DESCRIPTION OF THE TASK:
Everything from the line containing "Task: Click the Undo button" through the final line below must be output exactly, both ends included, with nothing else and no pictures.

STORED DATA:
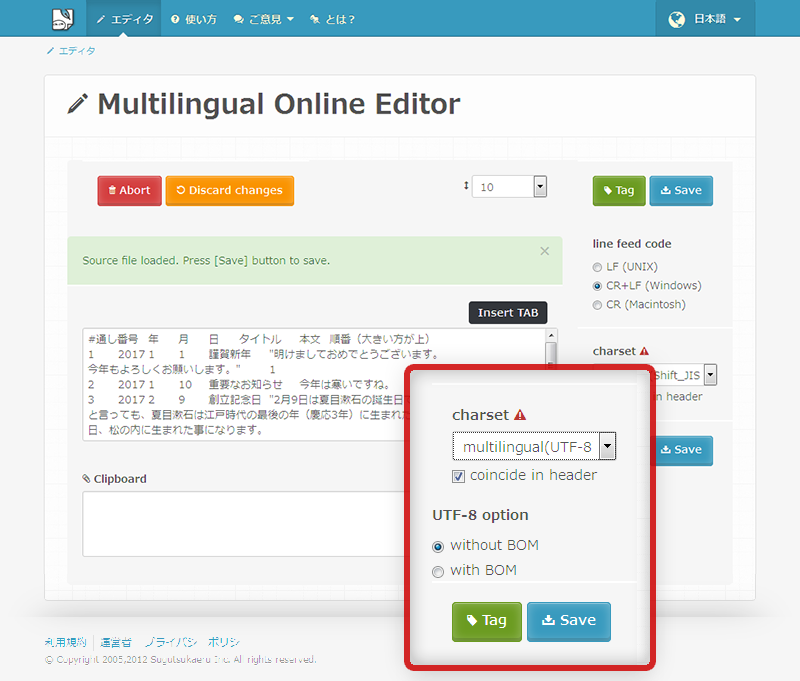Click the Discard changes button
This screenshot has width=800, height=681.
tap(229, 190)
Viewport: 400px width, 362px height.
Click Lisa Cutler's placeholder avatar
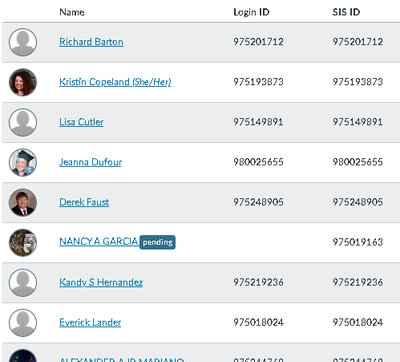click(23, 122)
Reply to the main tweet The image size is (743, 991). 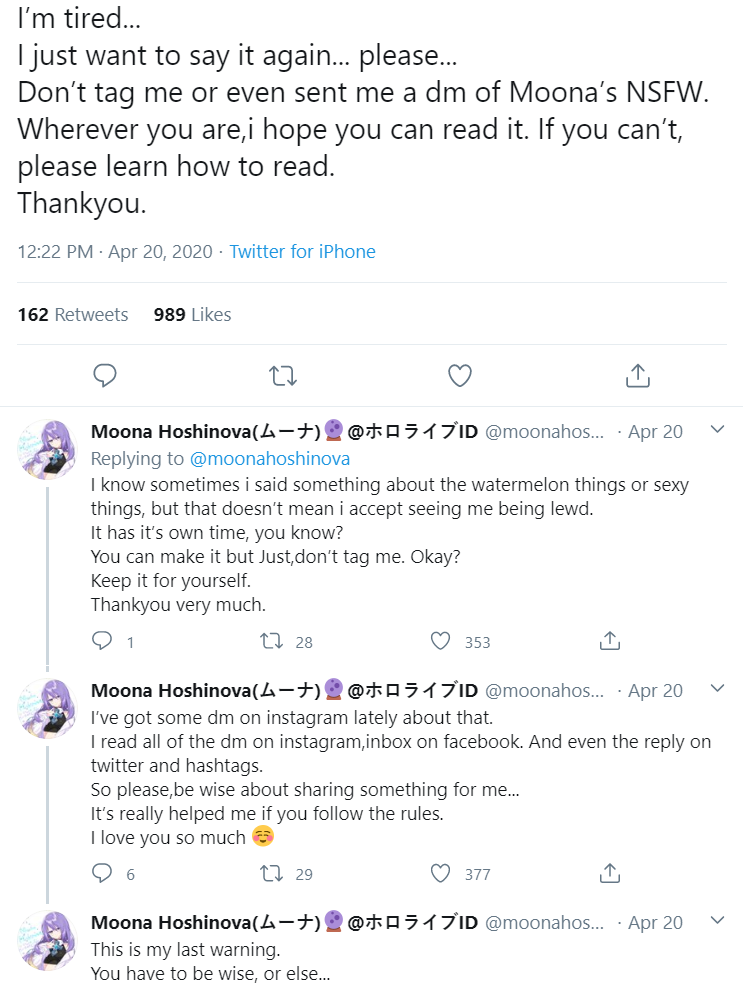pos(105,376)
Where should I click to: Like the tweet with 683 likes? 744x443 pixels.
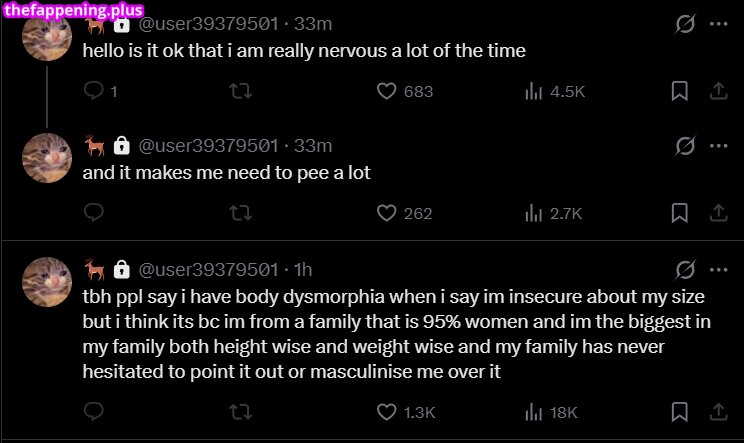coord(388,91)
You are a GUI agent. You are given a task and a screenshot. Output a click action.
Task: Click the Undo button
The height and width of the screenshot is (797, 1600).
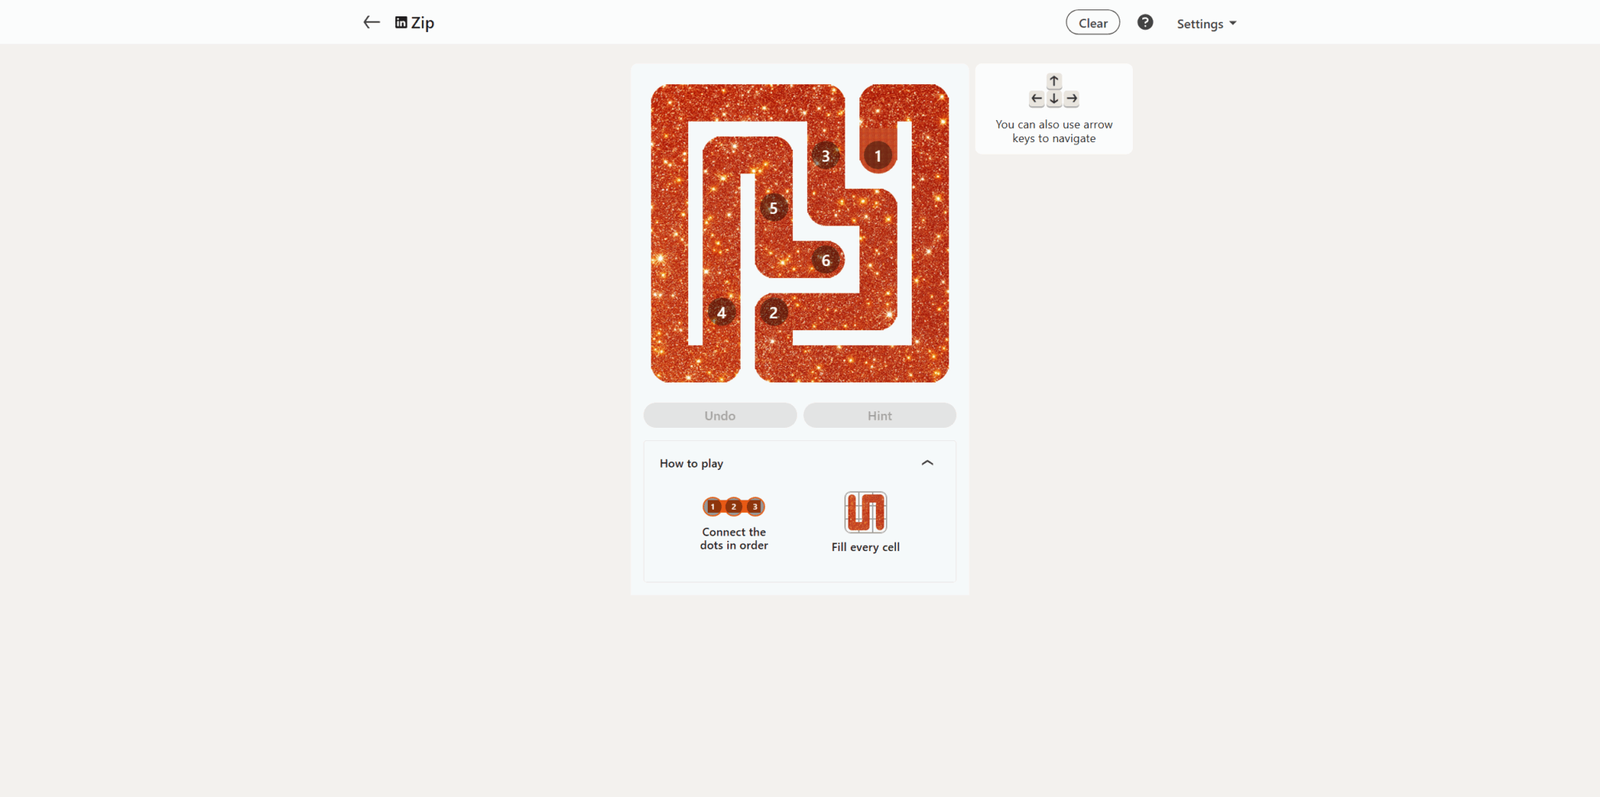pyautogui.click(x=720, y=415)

OUTPUT OF THE EXERCISE:
Task: Click the Undo button
The height and width of the screenshot is (797, 1600).
pyautogui.click(x=720, y=415)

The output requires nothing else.